The answer must be the complete listing, copied exactly.

————

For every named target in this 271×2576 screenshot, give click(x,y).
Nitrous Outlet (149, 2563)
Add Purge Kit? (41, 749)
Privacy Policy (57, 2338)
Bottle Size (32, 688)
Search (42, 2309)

————

**Answer box**.
For every named target in this 271×2576 screenshot, give click(x,y).
Nitrous Outlet (149, 2563)
Add Purge Kit? (41, 749)
Privacy Policy (57, 2338)
Bottle Size (32, 688)
Search (42, 2309)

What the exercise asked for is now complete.